1. Der geltend gemachte Verfahrensmangel (§ 115 Abs. 2 Nr. 3 der Finanzgerichtsordnung ‑‑FGO‑‑), das Finanzgericht (FG) habe seiner Entscheidung entgegen § 96 Abs. 1 FGO einen unzutreffenden Sachverhalt zugrunde gelegt, wird nicht den Anforderungen des § 116 Abs. 3 Satz 3 FGO entsprechend dargelegt.
Werden mit der Beschwerde Verfahrensfehler geltend gemacht, ist nach ständiger Rechtsprechung u.a. darzulegen, dass der behauptete Fehler ausgehend vom materiell-rechtlichen Standpunkt des FG, der für die Prüfung, ob ein Verfahrensfehler vorliegt, maßgeblich ist, überhaupt entscheidungserheblich war (vgl. z.B. Senatsbeschluss vom 26. Mai 2010 V B 70/09, BFH/NV 2010, 1837). Dies hat die Klägerin und Beschwerdeführerin (Klägerin) nicht getan. Sie benennt in der Beschwerdebegründung lediglich zwei Feststellungen, die das FG unterstellt haben soll, wegen derer es den Tatbestandsberichtigungsantrag zu Unrecht abgelehnt und auf die es die Entscheidung gestützt habe. Sie geht in ihrer Beschwerdebegründung jedoch nicht darauf ein, warum die aus ihrer Sicht zutreffenden Feststellungen nach dem maßgeblichen rechtlichen Standpunkt des FG zu einem anderen Ergebnis geführt hätten. Hierzu hätte im Streitfall auch deshalb Anlass bestanden, weil das FG die streitigen Tatbestandsberichtigungen mit dem Argument abgelehnt hat, sie seien nicht entscheidungserheblich.
2. Die Klägerin legt nicht hinreichend dar, warum die von ihr formulierte Rechtsfrage grundsätzlich bedeutsam i.S. des § 115 Abs. 2 Nr. 1 FGO sein soll.
Sie sieht es als grundsätzlich bedeutsam an, "ob ein vollständiger Erlass entstandener Säumniszuschläge aus persönlichen und sachlichen Billigkeitsgründen, die über Überschuldung und Zahlungsunfähigkeit hinausgehen, dann nicht in Frage kommt, wenn die Erhebung sachlich nicht gerechtfertigter Steuern durch unnachsichtige Vollstreckung die wirtschaftliche und/ oder persönliche Existenz einer Steuerpflichtigen bereits vernichtet hat und ohne Billigkeitsmaßnahme diese auf Dauer nicht mehr wiederherzustellen ist".
Die Klägerin führt nicht aus, warum diese Frage im Streitfall entscheidungserheblich und damit klärungsfähig sein soll (zu dieser Voraussetzung Gräber/Ruban, Finanzgerichtsordnung, 7. Aufl., § 115 Rz 30).
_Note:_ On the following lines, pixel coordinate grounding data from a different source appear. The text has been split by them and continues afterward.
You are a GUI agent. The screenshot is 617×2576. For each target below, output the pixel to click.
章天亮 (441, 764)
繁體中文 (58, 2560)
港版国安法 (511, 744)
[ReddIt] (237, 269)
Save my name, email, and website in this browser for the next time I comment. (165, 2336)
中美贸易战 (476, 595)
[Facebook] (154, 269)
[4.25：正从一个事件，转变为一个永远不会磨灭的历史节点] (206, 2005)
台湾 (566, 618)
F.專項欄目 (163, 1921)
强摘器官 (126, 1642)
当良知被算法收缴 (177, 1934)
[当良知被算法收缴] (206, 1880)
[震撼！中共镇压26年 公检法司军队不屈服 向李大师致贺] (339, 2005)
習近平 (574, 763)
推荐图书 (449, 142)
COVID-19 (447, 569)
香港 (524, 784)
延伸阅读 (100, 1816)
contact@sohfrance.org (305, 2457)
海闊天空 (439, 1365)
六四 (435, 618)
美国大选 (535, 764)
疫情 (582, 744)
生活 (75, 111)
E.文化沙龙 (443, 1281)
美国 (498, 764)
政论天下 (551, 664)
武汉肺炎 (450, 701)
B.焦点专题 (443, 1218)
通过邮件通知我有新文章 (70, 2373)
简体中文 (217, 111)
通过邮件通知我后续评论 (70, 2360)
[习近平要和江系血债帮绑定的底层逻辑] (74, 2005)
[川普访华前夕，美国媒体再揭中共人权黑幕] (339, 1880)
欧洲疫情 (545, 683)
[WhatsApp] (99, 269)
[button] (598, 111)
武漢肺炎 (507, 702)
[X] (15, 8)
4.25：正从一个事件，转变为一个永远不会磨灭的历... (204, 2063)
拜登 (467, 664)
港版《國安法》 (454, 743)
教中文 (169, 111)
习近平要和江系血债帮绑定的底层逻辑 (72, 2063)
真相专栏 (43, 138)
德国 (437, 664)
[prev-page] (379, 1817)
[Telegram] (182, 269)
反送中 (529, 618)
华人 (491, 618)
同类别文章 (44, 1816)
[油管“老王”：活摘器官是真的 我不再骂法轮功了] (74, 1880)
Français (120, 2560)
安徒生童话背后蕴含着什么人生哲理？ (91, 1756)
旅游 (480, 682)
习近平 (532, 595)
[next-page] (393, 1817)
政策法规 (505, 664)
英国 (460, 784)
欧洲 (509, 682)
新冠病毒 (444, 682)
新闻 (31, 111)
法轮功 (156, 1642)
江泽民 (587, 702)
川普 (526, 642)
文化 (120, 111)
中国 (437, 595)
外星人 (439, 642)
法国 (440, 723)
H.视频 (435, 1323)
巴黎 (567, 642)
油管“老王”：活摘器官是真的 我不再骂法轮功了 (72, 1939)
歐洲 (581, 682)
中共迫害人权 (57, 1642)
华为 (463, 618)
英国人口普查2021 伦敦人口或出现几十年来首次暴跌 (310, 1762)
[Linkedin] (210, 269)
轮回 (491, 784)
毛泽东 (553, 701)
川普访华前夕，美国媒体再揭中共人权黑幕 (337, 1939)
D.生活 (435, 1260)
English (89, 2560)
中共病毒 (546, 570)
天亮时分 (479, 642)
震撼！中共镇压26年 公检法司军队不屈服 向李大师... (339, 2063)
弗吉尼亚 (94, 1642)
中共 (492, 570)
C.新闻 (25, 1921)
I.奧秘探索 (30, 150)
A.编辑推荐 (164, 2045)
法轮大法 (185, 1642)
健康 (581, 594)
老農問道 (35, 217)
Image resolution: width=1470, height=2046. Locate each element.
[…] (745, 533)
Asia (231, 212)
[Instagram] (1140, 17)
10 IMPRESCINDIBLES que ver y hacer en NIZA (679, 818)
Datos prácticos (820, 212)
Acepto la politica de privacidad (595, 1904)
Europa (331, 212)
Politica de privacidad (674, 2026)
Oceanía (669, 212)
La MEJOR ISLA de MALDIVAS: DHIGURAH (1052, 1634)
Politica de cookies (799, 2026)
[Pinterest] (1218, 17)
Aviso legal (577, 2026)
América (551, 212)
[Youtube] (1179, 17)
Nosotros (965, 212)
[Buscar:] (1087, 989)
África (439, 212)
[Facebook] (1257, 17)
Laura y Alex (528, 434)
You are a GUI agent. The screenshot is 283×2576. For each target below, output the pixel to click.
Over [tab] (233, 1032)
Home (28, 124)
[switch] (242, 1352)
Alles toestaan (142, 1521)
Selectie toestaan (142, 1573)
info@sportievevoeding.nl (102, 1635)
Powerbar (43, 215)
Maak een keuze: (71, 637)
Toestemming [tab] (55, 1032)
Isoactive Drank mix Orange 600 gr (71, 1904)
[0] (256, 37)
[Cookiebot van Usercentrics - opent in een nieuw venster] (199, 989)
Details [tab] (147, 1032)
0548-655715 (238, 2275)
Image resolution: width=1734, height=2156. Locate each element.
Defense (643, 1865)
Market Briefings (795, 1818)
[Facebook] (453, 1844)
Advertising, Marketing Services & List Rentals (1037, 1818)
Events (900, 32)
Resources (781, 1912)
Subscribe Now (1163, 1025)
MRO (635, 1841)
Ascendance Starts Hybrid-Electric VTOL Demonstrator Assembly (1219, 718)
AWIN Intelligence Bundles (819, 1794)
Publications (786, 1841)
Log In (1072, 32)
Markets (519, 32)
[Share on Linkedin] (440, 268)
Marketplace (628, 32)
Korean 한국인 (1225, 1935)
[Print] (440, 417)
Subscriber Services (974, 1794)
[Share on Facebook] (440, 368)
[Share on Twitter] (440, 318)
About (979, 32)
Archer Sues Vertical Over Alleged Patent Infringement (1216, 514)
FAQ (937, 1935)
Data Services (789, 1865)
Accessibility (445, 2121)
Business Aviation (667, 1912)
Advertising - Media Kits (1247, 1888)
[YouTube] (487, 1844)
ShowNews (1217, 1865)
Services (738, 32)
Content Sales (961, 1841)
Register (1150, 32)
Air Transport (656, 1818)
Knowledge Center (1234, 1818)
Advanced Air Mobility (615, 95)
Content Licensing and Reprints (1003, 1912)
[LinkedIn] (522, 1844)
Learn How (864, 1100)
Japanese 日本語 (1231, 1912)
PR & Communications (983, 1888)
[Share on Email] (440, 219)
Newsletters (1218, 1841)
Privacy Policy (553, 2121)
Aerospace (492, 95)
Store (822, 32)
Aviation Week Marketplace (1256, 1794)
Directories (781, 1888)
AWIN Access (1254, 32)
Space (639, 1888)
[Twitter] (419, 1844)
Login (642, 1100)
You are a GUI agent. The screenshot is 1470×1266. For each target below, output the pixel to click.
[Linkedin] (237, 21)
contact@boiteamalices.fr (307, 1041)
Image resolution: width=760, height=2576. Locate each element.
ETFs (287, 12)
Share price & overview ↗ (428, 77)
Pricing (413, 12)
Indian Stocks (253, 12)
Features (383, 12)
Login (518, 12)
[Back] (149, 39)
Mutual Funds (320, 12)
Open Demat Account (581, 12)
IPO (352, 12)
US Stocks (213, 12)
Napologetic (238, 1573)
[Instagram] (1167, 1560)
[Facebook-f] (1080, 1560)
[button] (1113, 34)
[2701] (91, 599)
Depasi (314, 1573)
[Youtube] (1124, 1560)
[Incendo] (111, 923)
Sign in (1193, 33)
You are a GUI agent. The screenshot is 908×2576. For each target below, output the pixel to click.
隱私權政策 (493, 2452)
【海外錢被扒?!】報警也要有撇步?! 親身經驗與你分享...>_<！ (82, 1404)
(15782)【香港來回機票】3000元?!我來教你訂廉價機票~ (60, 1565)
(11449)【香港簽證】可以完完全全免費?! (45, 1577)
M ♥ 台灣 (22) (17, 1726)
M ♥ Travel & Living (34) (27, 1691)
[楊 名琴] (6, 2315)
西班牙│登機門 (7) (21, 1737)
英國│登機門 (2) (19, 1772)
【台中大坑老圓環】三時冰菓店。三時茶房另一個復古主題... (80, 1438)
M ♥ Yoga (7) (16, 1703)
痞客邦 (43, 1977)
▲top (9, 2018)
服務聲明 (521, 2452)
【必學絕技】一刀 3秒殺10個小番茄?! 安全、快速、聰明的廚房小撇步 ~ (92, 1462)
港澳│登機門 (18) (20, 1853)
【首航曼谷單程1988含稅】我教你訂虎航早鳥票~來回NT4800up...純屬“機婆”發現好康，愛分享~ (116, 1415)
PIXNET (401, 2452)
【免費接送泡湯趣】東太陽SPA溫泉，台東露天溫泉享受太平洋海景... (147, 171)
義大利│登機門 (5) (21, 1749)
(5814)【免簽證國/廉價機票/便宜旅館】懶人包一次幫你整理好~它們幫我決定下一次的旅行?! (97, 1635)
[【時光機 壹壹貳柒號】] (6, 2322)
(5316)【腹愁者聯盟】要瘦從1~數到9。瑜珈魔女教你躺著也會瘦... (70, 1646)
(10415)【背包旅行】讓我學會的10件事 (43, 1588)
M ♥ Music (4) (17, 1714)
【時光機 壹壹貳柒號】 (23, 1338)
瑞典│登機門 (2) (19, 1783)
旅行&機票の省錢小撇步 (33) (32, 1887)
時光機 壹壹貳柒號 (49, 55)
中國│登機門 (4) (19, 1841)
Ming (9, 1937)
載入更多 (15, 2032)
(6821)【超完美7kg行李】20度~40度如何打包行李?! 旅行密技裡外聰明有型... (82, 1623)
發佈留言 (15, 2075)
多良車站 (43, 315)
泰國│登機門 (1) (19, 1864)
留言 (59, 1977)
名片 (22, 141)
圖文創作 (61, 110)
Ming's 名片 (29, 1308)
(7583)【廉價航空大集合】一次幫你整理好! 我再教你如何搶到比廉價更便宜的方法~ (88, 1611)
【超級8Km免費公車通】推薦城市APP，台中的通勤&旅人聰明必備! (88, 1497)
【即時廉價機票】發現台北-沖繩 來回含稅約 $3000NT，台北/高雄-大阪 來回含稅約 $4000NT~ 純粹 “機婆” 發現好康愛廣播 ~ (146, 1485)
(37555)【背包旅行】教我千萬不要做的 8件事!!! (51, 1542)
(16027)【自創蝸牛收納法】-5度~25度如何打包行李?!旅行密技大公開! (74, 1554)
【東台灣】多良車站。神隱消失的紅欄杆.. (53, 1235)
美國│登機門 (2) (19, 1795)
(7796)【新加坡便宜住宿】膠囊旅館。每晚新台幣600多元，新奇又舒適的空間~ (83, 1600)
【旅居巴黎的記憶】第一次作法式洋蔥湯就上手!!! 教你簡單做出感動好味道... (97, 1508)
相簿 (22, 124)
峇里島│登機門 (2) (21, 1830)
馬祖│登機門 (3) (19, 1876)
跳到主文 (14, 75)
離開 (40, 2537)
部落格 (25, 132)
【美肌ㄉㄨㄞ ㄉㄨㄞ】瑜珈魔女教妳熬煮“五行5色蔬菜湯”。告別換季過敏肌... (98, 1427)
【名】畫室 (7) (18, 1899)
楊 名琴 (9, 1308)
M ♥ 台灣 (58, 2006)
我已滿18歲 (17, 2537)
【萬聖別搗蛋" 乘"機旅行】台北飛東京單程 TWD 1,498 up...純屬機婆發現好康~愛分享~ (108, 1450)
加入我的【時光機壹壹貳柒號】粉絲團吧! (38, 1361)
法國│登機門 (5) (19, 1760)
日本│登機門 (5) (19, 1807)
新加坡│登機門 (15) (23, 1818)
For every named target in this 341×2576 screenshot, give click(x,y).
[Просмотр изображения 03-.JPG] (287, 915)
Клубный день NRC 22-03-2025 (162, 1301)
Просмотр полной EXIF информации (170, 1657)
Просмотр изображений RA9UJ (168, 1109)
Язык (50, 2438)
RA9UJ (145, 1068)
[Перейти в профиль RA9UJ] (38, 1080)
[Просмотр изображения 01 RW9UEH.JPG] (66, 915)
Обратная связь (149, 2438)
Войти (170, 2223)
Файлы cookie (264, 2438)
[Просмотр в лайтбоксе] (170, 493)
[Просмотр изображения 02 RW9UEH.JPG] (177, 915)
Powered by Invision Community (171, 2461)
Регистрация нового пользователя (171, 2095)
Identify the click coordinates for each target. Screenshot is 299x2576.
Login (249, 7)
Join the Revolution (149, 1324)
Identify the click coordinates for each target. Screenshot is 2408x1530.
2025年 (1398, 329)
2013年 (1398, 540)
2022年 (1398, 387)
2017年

Das FG hat für den Senat in bindender Weise (§ 118 Abs. 2 FGO) festgestellt, dass die wahren Vermögensverhältnisse der Klägerin während des Entstehungszeitraums der Säumniszuschläge nicht zu ermitteln gewesen seien. Da nicht einmal feststeht, ob die wirtschaftliche Existenz der Klägerin vernichtet war, ist die von ihr aufgeworfene Rechtsfrage im Streitfall rechtlich nicht erheblich.
3. Die Revision ist schließlich nicht als Rechtsfortbildungsrevision gemäß § 115 Abs. 2 Nr. 2 Alternative 1 FGO zuzulassen.
a) Bei der Rechtsfortbildungsrevision handelt es sich um einen Spezialtatbestand der Grundsatzrevision (vgl. Beschlüsse des Bundesfinanzhofs ‑‑BFH‑‑ vom 19. April 2007 III B 36/06, BFH/NV 2007, 1518; vom 9. Juni 2010 X B 41/10, BFH/NV 2010, 1783), so dass die Klägerin für den geltend gemachten Zulassungsgrund darlegen muss, warum auf Grundlage der Feststellungen des FG die aufgeworfene Rechtsfrage entscheidungserheblich und klärungsfähig sein soll.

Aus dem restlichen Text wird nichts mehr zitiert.